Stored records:
○ ○ ○ ○ ○
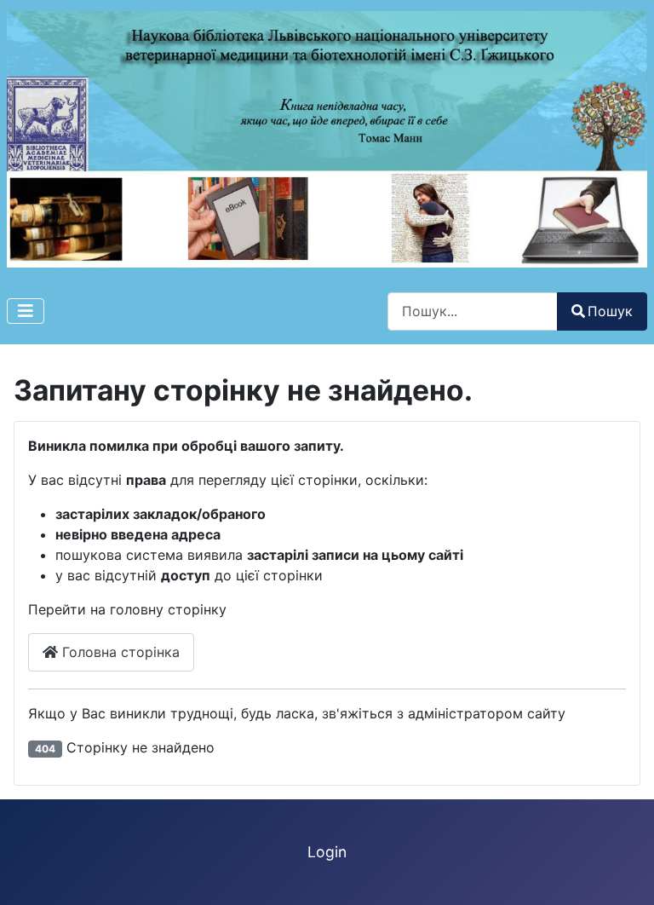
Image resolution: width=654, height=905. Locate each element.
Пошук (610, 311)
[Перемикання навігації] (25, 311)
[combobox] (472, 311)
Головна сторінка (119, 651)
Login (327, 852)
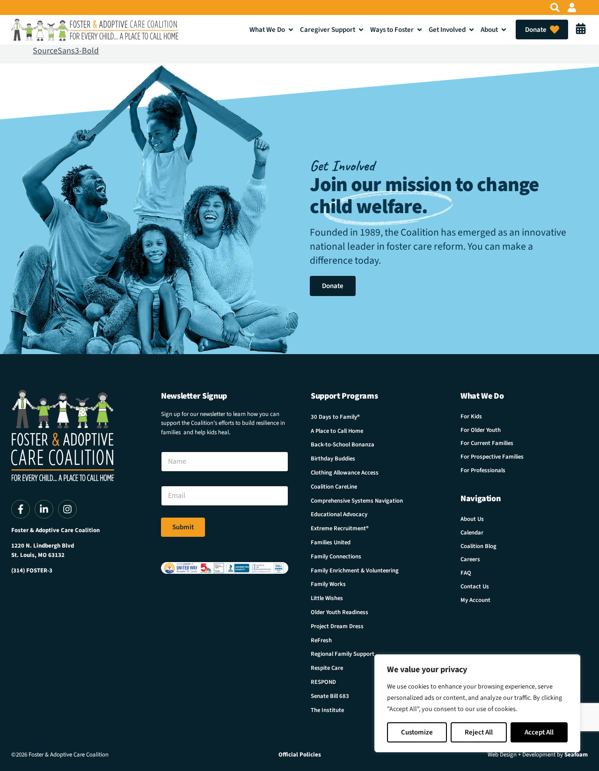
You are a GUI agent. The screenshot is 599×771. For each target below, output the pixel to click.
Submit (183, 527)
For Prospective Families (492, 456)
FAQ (465, 573)
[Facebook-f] (20, 509)
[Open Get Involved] (471, 29)
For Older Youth (480, 430)
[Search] (555, 7)
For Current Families (486, 443)
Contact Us (474, 586)
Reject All (479, 732)
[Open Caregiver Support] (361, 29)
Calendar (471, 532)
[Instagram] (67, 509)
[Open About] (503, 29)
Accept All (539, 732)
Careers (470, 559)
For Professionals (482, 470)
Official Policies (299, 754)
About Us (472, 519)
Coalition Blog (478, 546)
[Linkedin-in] (44, 509)
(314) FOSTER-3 (31, 570)
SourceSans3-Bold (66, 51)
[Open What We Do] (290, 29)
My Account (475, 600)
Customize (417, 732)
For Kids (471, 416)
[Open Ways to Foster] (419, 29)
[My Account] (572, 7)
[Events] (581, 29)
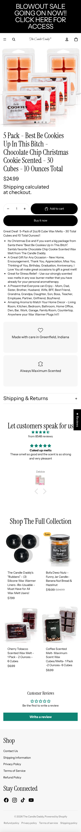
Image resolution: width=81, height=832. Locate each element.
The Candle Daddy (33, 816)
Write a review (40, 717)
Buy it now (40, 220)
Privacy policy (29, 822)
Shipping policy (68, 822)
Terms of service (48, 822)
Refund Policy (12, 777)
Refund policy (11, 822)
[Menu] (5, 39)
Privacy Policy (12, 764)
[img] (40, 432)
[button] (37, 491)
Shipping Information (17, 757)
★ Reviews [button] (77, 420)
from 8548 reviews (40, 436)
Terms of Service (14, 771)
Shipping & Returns (25, 398)
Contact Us (10, 751)
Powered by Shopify (56, 816)
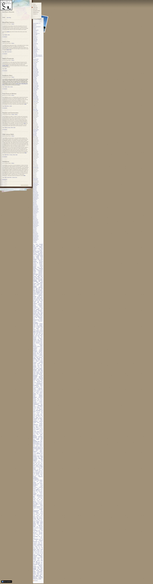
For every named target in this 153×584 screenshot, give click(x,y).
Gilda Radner (38, 380)
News (41, 463)
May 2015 (34, 202)
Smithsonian (34, 519)
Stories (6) (35, 52)
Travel (38, 545)
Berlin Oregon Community (38, 283)
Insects (41, 406)
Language (35, 418)
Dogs (41, 339)
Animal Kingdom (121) (37, 23)
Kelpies (34, 415)
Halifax (34, 388)
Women (34, 574)
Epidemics (35, 350)
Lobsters (34, 428)
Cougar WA (35, 324)
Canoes (34, 297)
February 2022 (35, 110)
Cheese (41, 307)
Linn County (35, 425)
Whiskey (34, 568)
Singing (34, 518)
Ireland (34, 409)
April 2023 (35, 94)
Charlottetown (35, 307)
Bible (34, 284)
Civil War (40, 314)
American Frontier (37, 264)
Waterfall (41, 564)
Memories (35, 437)
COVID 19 (35, 327)
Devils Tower (37, 335)
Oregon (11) (35, 47)
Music (41, 251)
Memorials (35, 251)
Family (11, 86)
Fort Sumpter (35, 361)
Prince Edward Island (38, 485)
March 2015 (35, 204)
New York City (36, 463)
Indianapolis (40, 405)
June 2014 (35, 215)
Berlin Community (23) (37, 26)
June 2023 (35, 92)
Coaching (34, 316)
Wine (34, 570)
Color (34, 318)
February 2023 (35, 96)
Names (38, 452)
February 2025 (35, 69)
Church (41, 311)
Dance (37, 333)
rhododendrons (40, 497)
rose (40, 499)
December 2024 (35, 71)
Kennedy (38, 415)
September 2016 (36, 184)
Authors (34, 276)
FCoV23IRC (35, 356)
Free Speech (39, 364)
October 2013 (35, 224)
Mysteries (34, 452)
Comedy (41, 319)
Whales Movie (36, 12)
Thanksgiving (35, 539)
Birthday (35, 287)
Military (34, 440)
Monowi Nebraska (36, 443)
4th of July (40, 254)
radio (41, 490)
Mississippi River (36, 441)
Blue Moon (40, 289)
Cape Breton (39, 297)
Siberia (41, 515)
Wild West (40, 568)
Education (34, 345)
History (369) (35, 39)
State (37, 526)
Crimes (38, 329)
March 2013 (35, 232)
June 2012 (35, 242)
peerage (39, 475)
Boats (34, 290)
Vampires (38, 551)
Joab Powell (38, 410)
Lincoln (40, 424)
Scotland (34, 253)
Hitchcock (40, 394)
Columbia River (36, 319)
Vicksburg (35, 556)
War (37, 561)
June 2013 (35, 228)
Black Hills (38, 288)
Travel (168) (35, 53)
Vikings (34, 559)
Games (37, 368)
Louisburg (40, 430)
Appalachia (40, 271)
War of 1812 (40, 561)
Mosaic (34, 446)
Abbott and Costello (38, 256)
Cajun (34, 295)
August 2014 (35, 212)
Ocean (34, 469)
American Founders (37, 263)
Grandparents (35, 385)
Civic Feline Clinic (38, 313)
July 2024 (34, 77)
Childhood (40, 246)
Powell (41, 483)
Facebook (35, 248)
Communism (40, 321)
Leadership (35, 421)
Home (22, 185)
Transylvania (34, 545)
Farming (35, 355)
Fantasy (41, 353)
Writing (41, 576)
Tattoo (38, 535)
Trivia (36, 546)
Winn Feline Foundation (38, 571)
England (41, 247)
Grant (41, 385)
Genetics (40, 374)
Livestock (41, 427)
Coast (38, 316)
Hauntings (37, 392)
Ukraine (38, 549)
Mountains (35, 447)
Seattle (40, 509)
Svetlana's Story (7, 75)
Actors (39, 259)
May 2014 (34, 216)
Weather (40, 565)
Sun (41, 531)
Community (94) (35, 30)
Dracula (34, 341)
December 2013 (35, 221)
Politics (13, 114)
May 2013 (34, 229)
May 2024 (34, 79)
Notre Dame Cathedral (36, 466)
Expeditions (40, 351)
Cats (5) (34, 28)
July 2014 (34, 214)
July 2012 (34, 241)
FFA (38, 356)
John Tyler (38, 411)
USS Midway (38, 550)
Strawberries (35, 530)
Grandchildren (39, 383)
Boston (38, 293)
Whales (41, 566)
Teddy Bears (40, 536)
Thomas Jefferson (40, 541)
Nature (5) (35, 46)
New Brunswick (36, 252)
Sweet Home (40, 534)
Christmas (40, 310)
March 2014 (35, 218)
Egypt (41, 345)
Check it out (9, 49)
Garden (40, 368)
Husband (35, 403)
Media (41, 434)
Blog (37, 289)
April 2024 (35, 80)
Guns (41, 387)
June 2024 (35, 78)
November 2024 (35, 72)
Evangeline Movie (36, 10)
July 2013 (34, 227)
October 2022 (35, 101)
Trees (41, 545)
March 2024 (35, 81)
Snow (38, 519)
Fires (37, 357)
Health (34, 393)
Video (41, 556)
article (8, 31)
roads (38, 498)
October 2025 (35, 60)
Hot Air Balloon (39, 400)
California (40, 295)
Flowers (38, 358)
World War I (39, 575)
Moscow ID (37, 446)
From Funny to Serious (9, 93)
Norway (40, 465)
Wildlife (34, 569)
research (38, 494)
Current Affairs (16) (36, 33)
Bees (39, 281)
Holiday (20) (35, 40)
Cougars (40, 324)
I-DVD (38, 403)
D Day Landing (38, 332)
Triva (33, 546)
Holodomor (5, 161)
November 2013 (35, 223)
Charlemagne (40, 304)
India (34, 405)
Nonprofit (41, 464)
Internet (38, 408)
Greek (41, 386)
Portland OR (36, 483)
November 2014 (35, 209)
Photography (36, 478)
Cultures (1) (35, 32)
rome (34, 499)
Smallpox (40, 518)
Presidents (35, 485)
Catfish (34, 302)
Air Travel (35, 244)
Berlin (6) (34, 24)
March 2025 (35, 68)
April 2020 (35, 135)
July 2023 (34, 91)
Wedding (34, 566)
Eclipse (34, 344)
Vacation (41, 550)
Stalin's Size (6, 41)
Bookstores (38, 291)
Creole (41, 328)
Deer (39, 334)
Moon (41, 445)
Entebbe (41, 348)
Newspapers (35, 464)
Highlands (40, 393)
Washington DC (39, 562)
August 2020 (35, 130)
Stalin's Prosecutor (8, 58)
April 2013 (35, 231)
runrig (41, 500)
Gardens (35, 369)
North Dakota (35, 465)
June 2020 (35, 133)
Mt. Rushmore (38, 448)
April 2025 (35, 67)
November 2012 (35, 236)
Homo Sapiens (39, 398)
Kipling (41, 415)
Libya (34, 423)
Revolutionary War (38, 496)
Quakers (38, 488)
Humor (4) (35, 42)
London (37, 429)
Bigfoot (38, 284)
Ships (39, 514)
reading (41, 252)
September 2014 (36, 211)
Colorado (40, 318)
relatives (41, 493)
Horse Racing (40, 399)
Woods (38, 574)
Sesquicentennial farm (37, 510)
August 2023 (35, 89)
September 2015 (36, 198)
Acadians (35, 259)
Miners (41, 440)
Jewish (34, 410)
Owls (41, 471)
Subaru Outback (38, 531)
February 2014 (35, 219)
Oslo (33, 471)
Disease (34, 339)
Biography (35, 286)
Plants (34, 481)
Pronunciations (35, 487)
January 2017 (35, 179)
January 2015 (35, 207)
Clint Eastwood (36, 315)
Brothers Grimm (36, 294)
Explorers (34, 352)
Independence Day (37, 404)
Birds (41, 286)
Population (40, 482)
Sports (34, 525)
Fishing (34, 358)
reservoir (41, 494)
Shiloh (37, 513)
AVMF (41, 276)
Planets (41, 480)
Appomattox (40, 272)
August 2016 (35, 185)
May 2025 (34, 65)
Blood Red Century (8, 22)
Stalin (9, 34)
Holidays (35, 397)
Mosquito (41, 446)
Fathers (40, 355)
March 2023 (35, 95)
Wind (37, 569)
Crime (34, 329)
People (34, 476)
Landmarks (40, 417)
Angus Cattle (39, 267)
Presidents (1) (35, 51)
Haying (41, 392)
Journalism (38, 412)
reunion (35, 495)
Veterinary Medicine (37, 555)
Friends (34, 367)
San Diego (35, 503)
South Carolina (40, 520)
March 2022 (35, 109)
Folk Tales (35, 359)
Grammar (38, 382)
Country (34, 325)
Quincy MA (40, 489)
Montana (41, 443)
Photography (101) (36, 49)
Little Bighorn (35, 427)
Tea (41, 535)
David (37, 334)
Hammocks (35, 389)
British (41, 293)
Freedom (34, 365)
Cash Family (40, 298)
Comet (34, 321)
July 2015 (34, 200)
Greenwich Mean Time (36, 387)
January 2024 (35, 84)
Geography (35, 375)
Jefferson (40, 409)
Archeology (35, 274)
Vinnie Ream (40, 559)
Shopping (38, 515)
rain (37, 492)
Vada (33, 551)
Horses (34, 400)
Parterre (41, 474)
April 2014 (35, 217)
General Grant (39, 373)
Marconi (41, 249)
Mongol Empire (36, 442)
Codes (41, 316)
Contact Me (12, 189)
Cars (37, 298)
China (41, 309)
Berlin (37, 282)
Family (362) (35, 34)
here (24, 175)
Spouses (40, 525)
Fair (37, 352)
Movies (38, 251)
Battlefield (40, 280)
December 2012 (35, 235)
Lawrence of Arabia (37, 419)
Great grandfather (36, 386)
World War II (9, 51)
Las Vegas (40, 418)
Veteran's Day (39, 554)
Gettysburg (35, 377)
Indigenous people (36, 406)
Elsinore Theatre (39, 346)
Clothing (41, 315)
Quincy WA (35, 490)
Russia (6, 34)
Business (40, 294)
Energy (41, 347)
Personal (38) (35, 48)
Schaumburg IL (36, 504)
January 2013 (35, 234)
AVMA (38, 276)
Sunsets (40, 532)
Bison (34, 288)
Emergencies (35, 347)
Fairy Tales (40, 352)
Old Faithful (39, 469)
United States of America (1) (37, 56)
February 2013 (35, 233)
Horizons (34, 399)
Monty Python (35, 445)
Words (41, 574)
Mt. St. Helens (38, 449)
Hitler (12, 127)
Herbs (37, 393)
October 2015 (35, 196)
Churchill (34, 312)
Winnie (34, 572)
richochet (34, 498)
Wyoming (35, 577)
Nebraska (40, 458)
○ ○ ○ ○ ○
SET EXERCISE: Please update everything from the first line down to the line containing "Submit (183, 527)", replacing "Login" with "Sign in" and keeping all else unchanged. Leave the pictures out of your answer.

THE COMPLETED TASK:
Image resolution: width=654, height=905. Locate each element.
Пошук (610, 311)
[Перемикання навігації] (25, 311)
[combobox] (472, 311)
Головна сторінка (119, 651)
Sign in (327, 852)
You are a GUI agent. The screenshot is 599×771. For each target below, output the pixel to click.
Submit (183, 527)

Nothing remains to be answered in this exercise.